Nowsch’s apparent Intagram profile is from around the same time; the last posts were in March 2013. It has a clear theme, though, with the majority of pictures showing marijuana in its various forms and some of the teenager seemingly smoking it.
The header for that page? Moblife18.
It’s not clear how any of his past led to Nowsch’s arrest Thursday, one week after his neighbor Tammy Meyers was shot. It could have nothing to do with it; authorities have not pinpointed a motive or state of mind in the alleged road rage incident and shooting, or during Nowsch’s later short-lived standoff with police.
Still, Meyers’ husband, Robert, said that he and others knew about Nowsch before this happened, and what they knew wasn’t good.
“We knew how bad he was,” Robert Meyers told reporters. “But we didn’t know it was this bad.”
Husband: Victim was ‘really good’ to Nowsch
Erich Nowsch spent Friday in the Clark County Detention Center on charges of murder, attempted murder and discharging a gun from a vehicle in a prohibited area. He’s set to have his first day in court on Monday.

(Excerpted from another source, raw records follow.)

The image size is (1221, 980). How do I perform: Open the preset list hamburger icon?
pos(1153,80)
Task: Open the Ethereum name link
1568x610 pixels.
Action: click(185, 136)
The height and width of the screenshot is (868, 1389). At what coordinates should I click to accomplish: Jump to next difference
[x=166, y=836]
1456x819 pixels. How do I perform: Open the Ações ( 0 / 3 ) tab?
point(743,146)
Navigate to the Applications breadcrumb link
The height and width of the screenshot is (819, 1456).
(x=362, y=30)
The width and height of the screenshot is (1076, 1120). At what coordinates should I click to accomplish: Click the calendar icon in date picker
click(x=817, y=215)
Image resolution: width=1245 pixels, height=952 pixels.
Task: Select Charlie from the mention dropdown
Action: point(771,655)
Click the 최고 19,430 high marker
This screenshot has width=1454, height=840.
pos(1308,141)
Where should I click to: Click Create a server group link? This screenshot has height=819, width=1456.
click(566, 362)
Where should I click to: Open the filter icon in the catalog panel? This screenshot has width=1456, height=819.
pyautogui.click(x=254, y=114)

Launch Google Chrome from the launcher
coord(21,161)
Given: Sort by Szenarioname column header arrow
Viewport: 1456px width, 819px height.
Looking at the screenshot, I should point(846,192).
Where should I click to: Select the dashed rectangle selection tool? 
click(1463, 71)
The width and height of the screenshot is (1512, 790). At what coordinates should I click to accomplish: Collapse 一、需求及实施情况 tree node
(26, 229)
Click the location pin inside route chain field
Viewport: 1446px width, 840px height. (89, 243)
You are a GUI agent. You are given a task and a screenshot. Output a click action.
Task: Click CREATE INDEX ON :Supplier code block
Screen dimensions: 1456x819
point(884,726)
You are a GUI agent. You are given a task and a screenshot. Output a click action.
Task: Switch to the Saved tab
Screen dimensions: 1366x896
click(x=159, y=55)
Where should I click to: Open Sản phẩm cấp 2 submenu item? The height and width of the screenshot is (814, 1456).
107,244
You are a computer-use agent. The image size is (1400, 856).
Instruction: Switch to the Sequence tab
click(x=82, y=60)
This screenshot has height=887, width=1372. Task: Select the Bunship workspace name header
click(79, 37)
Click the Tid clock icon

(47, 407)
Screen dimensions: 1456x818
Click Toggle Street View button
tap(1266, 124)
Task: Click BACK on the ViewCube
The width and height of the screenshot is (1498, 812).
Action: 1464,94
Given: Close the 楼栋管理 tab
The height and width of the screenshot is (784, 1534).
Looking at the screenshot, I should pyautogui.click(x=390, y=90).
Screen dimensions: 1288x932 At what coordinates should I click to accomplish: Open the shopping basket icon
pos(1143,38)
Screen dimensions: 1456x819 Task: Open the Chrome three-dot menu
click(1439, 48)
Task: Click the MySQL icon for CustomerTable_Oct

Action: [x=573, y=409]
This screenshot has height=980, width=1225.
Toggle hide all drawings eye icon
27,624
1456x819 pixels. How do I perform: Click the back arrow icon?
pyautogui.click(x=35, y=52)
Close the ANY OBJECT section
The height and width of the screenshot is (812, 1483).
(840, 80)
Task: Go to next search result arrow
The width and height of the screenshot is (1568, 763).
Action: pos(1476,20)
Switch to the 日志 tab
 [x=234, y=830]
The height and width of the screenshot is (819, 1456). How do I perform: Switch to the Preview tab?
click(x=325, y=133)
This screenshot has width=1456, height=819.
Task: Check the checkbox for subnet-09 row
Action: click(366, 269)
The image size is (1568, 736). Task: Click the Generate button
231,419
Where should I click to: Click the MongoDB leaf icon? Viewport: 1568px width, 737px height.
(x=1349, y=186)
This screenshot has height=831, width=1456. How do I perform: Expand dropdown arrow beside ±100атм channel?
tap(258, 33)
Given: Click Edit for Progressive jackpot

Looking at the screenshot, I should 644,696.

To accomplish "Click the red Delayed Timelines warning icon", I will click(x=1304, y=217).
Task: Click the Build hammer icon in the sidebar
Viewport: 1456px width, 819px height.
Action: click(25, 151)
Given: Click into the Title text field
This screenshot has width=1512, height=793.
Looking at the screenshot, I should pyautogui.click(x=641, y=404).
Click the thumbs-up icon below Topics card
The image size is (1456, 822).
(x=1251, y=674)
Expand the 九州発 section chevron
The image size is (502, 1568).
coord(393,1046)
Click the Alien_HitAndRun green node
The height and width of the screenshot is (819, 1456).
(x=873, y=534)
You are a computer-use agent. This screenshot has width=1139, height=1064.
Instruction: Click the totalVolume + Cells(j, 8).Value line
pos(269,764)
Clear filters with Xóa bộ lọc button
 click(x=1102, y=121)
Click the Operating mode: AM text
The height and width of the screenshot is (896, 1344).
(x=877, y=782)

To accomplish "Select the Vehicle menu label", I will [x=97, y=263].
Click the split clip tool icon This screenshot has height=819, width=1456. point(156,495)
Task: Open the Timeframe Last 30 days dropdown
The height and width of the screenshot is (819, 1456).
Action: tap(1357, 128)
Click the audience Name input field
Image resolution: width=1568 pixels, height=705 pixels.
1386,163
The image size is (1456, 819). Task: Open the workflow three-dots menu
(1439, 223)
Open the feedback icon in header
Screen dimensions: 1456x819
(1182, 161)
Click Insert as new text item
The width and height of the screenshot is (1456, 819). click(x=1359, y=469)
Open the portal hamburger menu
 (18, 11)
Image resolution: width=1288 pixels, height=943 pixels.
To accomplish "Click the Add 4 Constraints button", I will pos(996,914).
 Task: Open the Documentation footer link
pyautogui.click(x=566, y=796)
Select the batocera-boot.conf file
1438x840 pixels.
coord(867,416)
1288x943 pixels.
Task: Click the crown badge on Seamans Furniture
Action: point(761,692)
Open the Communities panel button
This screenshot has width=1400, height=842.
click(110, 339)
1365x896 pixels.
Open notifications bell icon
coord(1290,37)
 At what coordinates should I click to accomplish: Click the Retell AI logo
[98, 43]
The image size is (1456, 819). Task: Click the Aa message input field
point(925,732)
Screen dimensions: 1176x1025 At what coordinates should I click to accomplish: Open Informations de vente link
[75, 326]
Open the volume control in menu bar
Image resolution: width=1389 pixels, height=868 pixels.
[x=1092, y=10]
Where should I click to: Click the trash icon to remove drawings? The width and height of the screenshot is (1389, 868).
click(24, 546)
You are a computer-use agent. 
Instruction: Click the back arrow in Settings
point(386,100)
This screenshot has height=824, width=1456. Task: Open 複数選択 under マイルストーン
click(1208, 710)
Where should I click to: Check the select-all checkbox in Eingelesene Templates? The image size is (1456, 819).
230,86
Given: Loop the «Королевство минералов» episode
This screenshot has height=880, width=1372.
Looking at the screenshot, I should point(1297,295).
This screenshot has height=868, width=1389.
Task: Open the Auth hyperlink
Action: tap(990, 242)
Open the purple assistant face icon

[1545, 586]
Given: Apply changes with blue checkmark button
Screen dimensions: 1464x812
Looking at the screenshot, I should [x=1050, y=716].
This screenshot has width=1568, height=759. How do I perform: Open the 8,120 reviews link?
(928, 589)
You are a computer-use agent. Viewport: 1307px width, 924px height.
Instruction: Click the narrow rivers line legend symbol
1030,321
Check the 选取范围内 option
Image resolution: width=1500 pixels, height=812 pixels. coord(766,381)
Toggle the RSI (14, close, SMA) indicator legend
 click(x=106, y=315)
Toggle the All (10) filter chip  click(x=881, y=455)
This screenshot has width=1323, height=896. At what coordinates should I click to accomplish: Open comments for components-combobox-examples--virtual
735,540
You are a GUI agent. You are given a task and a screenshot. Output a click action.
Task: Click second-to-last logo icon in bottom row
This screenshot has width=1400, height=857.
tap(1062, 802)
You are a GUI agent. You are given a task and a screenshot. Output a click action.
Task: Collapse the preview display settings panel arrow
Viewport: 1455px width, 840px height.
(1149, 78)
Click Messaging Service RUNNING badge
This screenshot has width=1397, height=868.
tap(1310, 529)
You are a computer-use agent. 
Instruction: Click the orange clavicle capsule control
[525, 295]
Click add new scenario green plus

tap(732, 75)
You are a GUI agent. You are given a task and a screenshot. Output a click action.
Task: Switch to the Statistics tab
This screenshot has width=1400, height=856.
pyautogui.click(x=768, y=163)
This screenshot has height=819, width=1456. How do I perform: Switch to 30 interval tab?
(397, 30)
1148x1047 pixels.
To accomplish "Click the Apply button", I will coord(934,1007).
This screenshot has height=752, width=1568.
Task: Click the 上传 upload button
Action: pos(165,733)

It was unclear Thursday night whether Nowsch had an attorney; court documents detailing his charges didn’t list a lawyer.
And his distraught mother wasn’t talking, turning away reporters.
Police are looking for another suspect. But they believe it was Nowsch who shot Tammy Meyers soon after she’d gotten out of her car outside her Las Vegas home, about a block from his own home.
Authorities believe the shooting stemmed from an earlier encounter with a man who they say drove sped past her as she was returning home after giving her 15-year-old daughter a driving lesson. The daughter honked the horn, prompting the car to stop. A man got out of the car and confronted them.
Robert Meyers told HLN’s Nancy Grace that the man threatened to kill his wife and daughter.
Tammy Meyers returned home, dropped off her daughter and picked up her 22-year-old son, who was armed. The mother and son then drove away and tracked down a man thought to be Nowsch, only to lose sight of him.
Soon after, a car showed up in the Meyers’ cul-de-sac. The family has said there were three people in the car.
Gunfire broke out. The son told police that he and his mother were fired upon, and he shot back.
Tammy Meyers was shot once in the head. She died two days later, on Valentine’s Day. She was 44 years old.
That was the extent of what authorities knew about the back-and-forth between Nowsch and Tammy Meyers until Thursday, according to Las Vegas police Capt. Chris Tomaino.
It was then that Robert Meyers first told reporters that Nowsch and his wife had known each other for some time.
His wife had spent “countless hours at the park consoling this boy,” he said. “She was really good to him. She fed him, she gave him money.
“She told him to pull his pants up and to be a man,” Robert Meyers added. “More times than I can count.”
CNN’s Sara Sidner, Steve Almasy, Amanda Watts and AnneClaire Stapleton contributed to this report.